In the countersuit, Rovak disputes the Water Tower owners’ claims in the lawsuit that the Triangle TDD is no longer active.

“Triangle TDD’s projects are the ARC TDD’s projects, and the Triangle TDD must exist so long as the ARC TDD exists, as Triangle TDD provides the basis for governance of the ARC TDD, per Missouri statutes,” the suit says.

The countersuit also says the Water Tower lawsuit calling for the ARC TDD and Triangle TDD to be dissolved is impossible and illegal. It also says the 1-cent sales tax customers pay at businesses in the ARC TDD cannot be repealed.

The countersuit says a district can’t be abolished if there are authorized but not yet completed projects in the documents pursuant to which it was formed. Some of the projects not completed include building a road connecting Hwy. 141 to Michigan Avenue and improvements to Jeffco Boulevard, Hwy. 141 and other publicly accessible roadways, parking facilities and transportation-related improvements benefiting the district.

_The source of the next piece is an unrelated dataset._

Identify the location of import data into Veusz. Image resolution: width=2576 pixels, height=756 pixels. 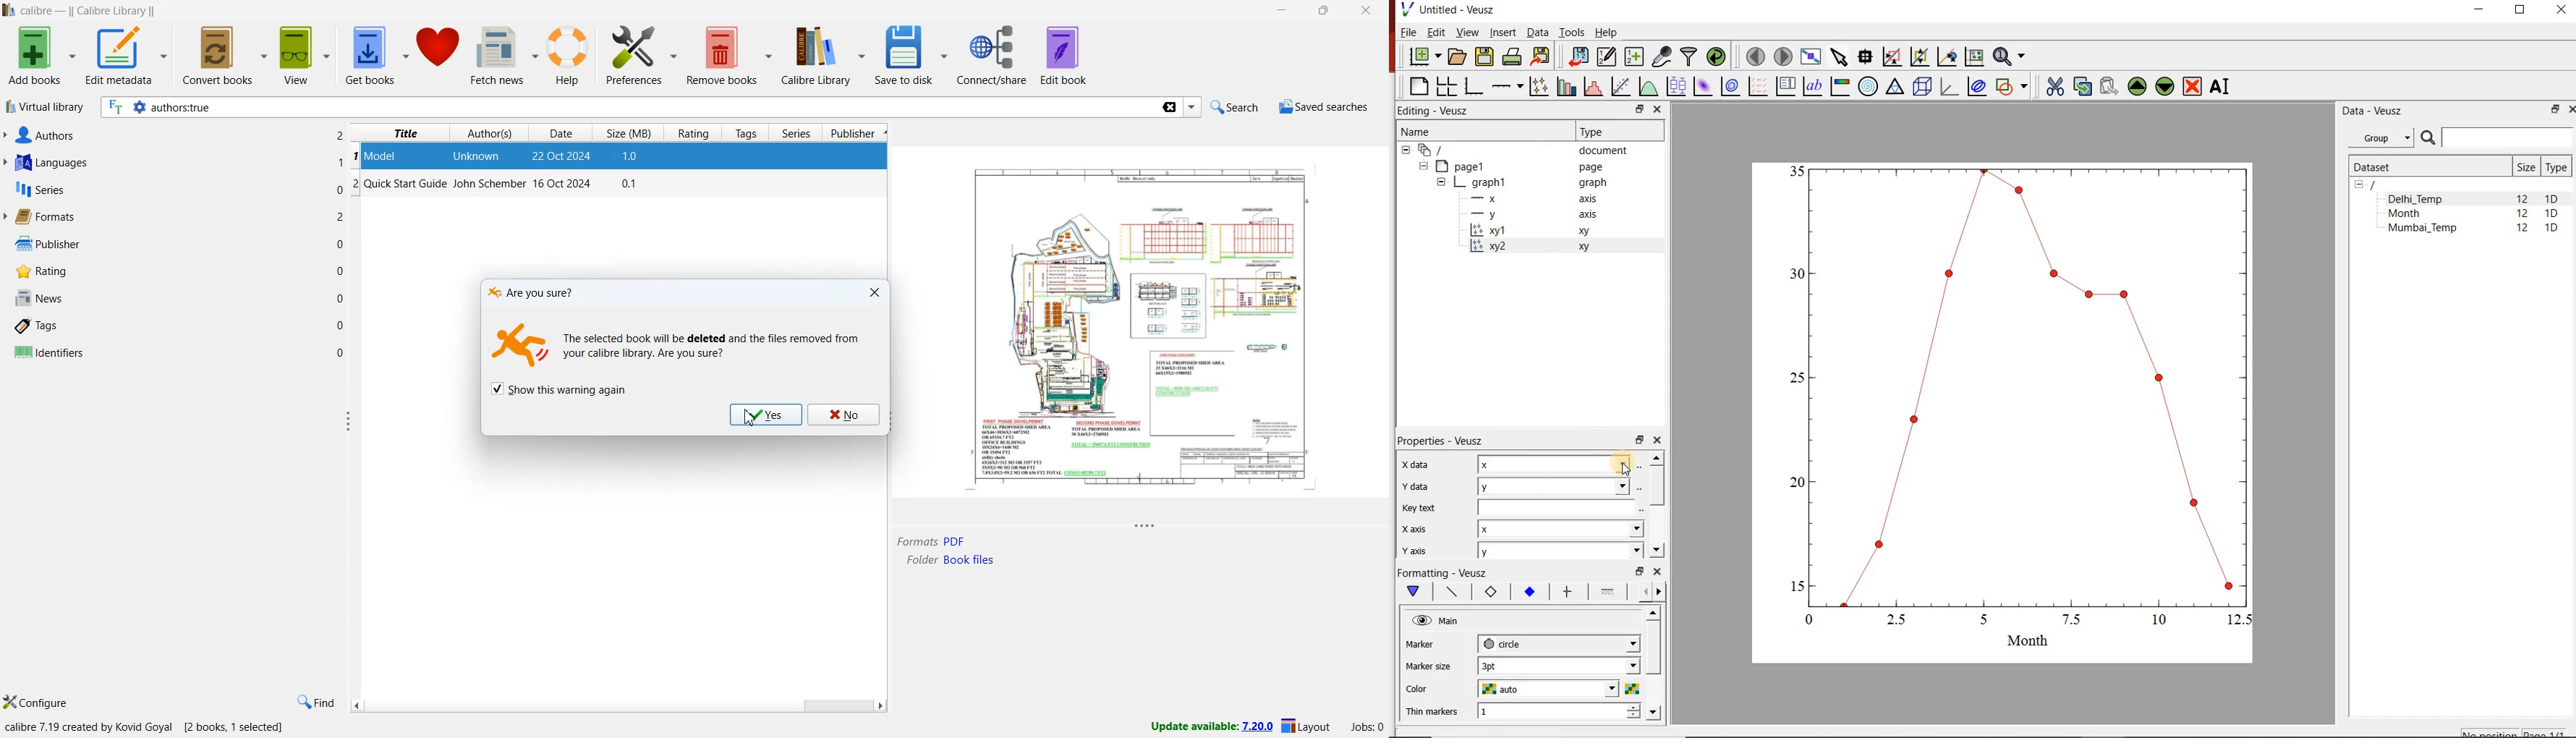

The countersuit also says the two TDDs cannot be dissolved because they were named in the Water Tower lawsuit, and the 1 percent sales tax cannot be repealed because that would impair “the district’s ability to repay any liabilities which it has incurred, money which it has borrowed or revenue bonds, notes or other obligations which it has issued or which have been issued by the commission or any local transportation authority to finance any project or projects, and here there are just such liabilities, notes and bonds, the repayment of which will be impaired to the detriment of the public as well as the defendant TDDs.”

The ARC TDD is required to make an annual contribution of $200,000 to Arnold to help pay off tax increment finance (TIF) bonds for the Arnold Commons and Arnold Crossroads developments.

The countersuit also challenges the Water Tower owners’ claim that the plan for the abandoned road project was developed in secret, and that there was no notice given that a section of the Water Tower shopping plaza would need to be acquired to construct the road.

The countersuit said the Water Tower owners “were aware of the ARC TDD’s intended projects, to the extent they impacted or would have impacted them, since the commencement of conversation and correspondence between representatives of the Plaintiff and the Defendants in August of 2023.”

The counter lawsuit said the Water Tower lawsuit has caused substantial damage to the Triangle and ARC TDDs and the public.

“The ARC TDD was poised to issue bonds in September of 2024,” the counter lawsuit said. “The bond documents, including such primary documents as bond indenture and preliminary offering statement, were in final form, but the underwriter was prevented from proceeding with the issuance of the bonds due to the uncertainties raised by Plaintiffs’ Petition which called into question not only the authority to do the projects the financing was to pay for, the authority to maintain the sales tax revenue that was the source of bond repayment, the authority to issue the bonds, but even the authority of the issuer of the bonds to even exist.”